Thursday, September 05, 2019
The Century of Merde
One of the greatest 200-word stretches of the English language you'll ever encounter:
"Today is my thirtieth birthday and I sit on the ocean wave in the schoolyard and wait for Kate and think of nothing. Now in the thirty-first year of my dark pilgrimage on this earth and knowing less than I ever knew before, having learned only to recognize merde when I see it, having inherited no more from my father than a good nose for merde, for every species of shit that flies - my only talent - smelling merde from every quarter, living in fact in the very century of merde, the great shithouse of scientific humanism where needs are satisfied, everyone becomes an anyone, a warm and creative person, and prospers like a dung beetle, and one hundred percent of people are humanists and ninety-eight percent believe in God, and men are dead, dead, dead; and the malaise has settled like a fall-out and what people really fear is not that the bomb will fall but that the bomb will not fall - on this my thirtieth birthday, I know nothing and there is nothing to do but fall prey to desire."
- Walker Percy, from The Moviegoer
I love this man.
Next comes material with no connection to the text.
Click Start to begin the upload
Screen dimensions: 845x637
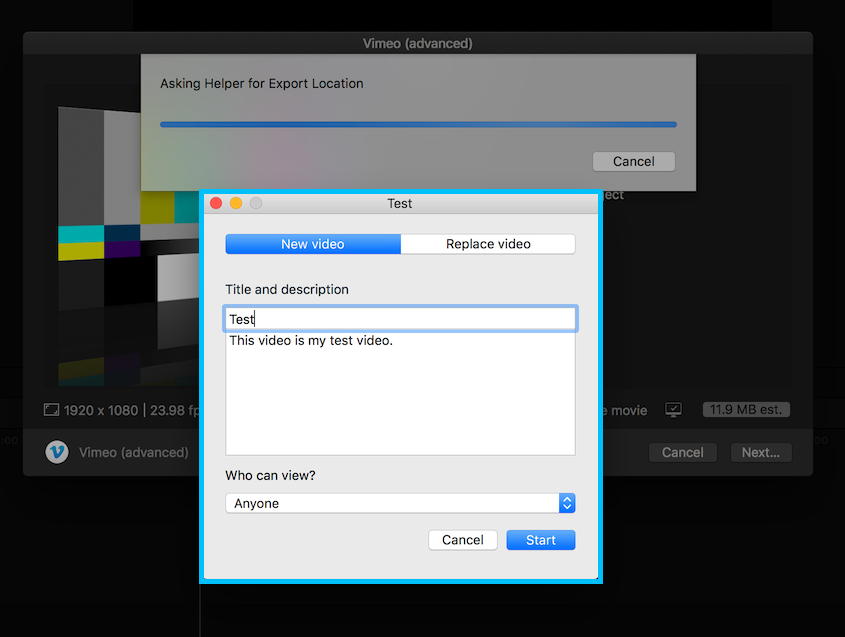(x=540, y=539)
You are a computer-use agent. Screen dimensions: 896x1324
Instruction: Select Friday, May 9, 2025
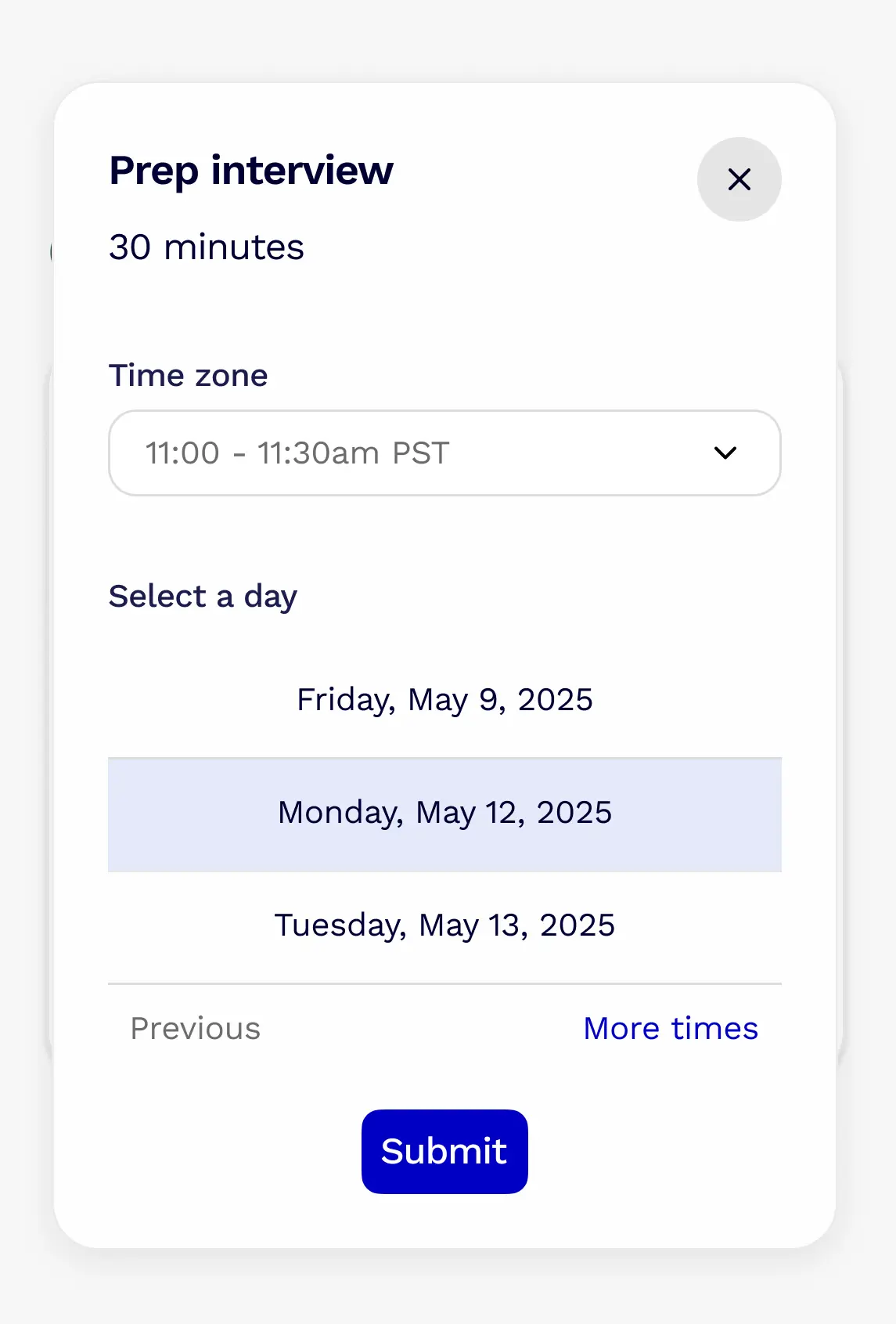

I love him because he could write that and still show up for Mass every week, which he did all through his life, and because he meant those 200 words and because he meant it when he showed up for Mass, too, and he didn't see any contradictions between them. The Evangelical world would be toting up the "merdes" and the "shits" and clucking disapprovingly, all the while completely missing the point, which is that it's tough to be alive and to stay alive in a world led by dunderheads, and that you need a whole mess of faith to get by.
Percy didn't spend his entire life in New Orleans, but he loved the city and was formed by it. He wrote:
“New Orleans is both intimately related to the South and yet in a real sense cut adrift not only from the South but from the rest of Louisiana, somewhat like Mont St. Michel awash at high tide. One comes upon it, moreover, in the unlikeliest of places, by penetrating the depths of the Bible Belt, running the gauntlet of Klan territory, the pine barrens of South Mississippi, Bogalusa, and the Florida parishes of Louisiana.”
That's where I'm heading, although I'll miss the build-up by skipping the surrounding Klan territory and flying directly in to Louis Armstrong Airport. I wouldn't mind searching out Percy's old home in Carrollton, making a pilgrimmage to celebrate and honor the man who proclaimed the century of merde. He wasn't wrong. I'm also looking forward to attending the Jazz Mass at St. Augustine Church in Treme. He wasn't wrong about that, either.